I'm not sure that it's fair to say that a husband's priority should be one or the other - I think it depends on circumstances. If he rarely sees his mum, that's different from the case where he's there every other day. If one or other had been ill, then they might need more attention. At the end of the day, all adults who are involved should make the day involve as little pressure and competition as possible.

ifeeltheneedtheneedforspeed · 09/03/2015 20:43

Pictish if you do i'll sit it out, this ones given me a headache. Note to self- dont start a thread about mil.

OP posts:
JohnCusacksWife · 09/03/2015 20:48

When exactly did Mothers' Day turn from giving your mum a card and a bunch of flowers into such a big deal and cause so much angst?

Amummyatlast · 09/03/2015 21:40

johnCusackswife, read the thread. For those of us who doubted that we would ever have a child, it's a huge deal (especially the first one). While for some it might just be the day you get a card, for others it's an affirmation that we finally got what we longed for.

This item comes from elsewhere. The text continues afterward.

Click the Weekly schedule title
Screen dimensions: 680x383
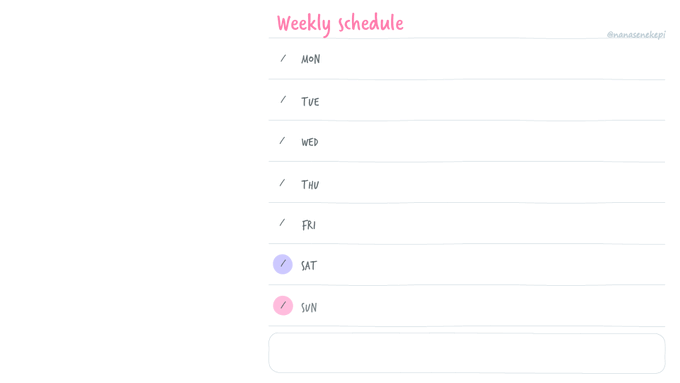(x=340, y=23)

So sorry to hear of your loss, slithy.

lolbeansansalad · 09/03/2015 22:29

Pictish - the DW is not just 'a' mother though to the DH, she is the mother of his child(ren). So yes, he should do something for his own mum but while the children are little he also needs to facilitate mother's day being special for his wife

funkyfoam · 09/03/2015 23:29

There is always so much talk of setting up boundaries and rules 'for your own little family' on Mumsnet. Boundaries and rules that often seem to exclude wider members of a family. Sometimes I think that some of these posters might wish they had done things somewhat differently when their own children grow up and abide by these learnt rules. This is a general observation and not a reference to this particular situation.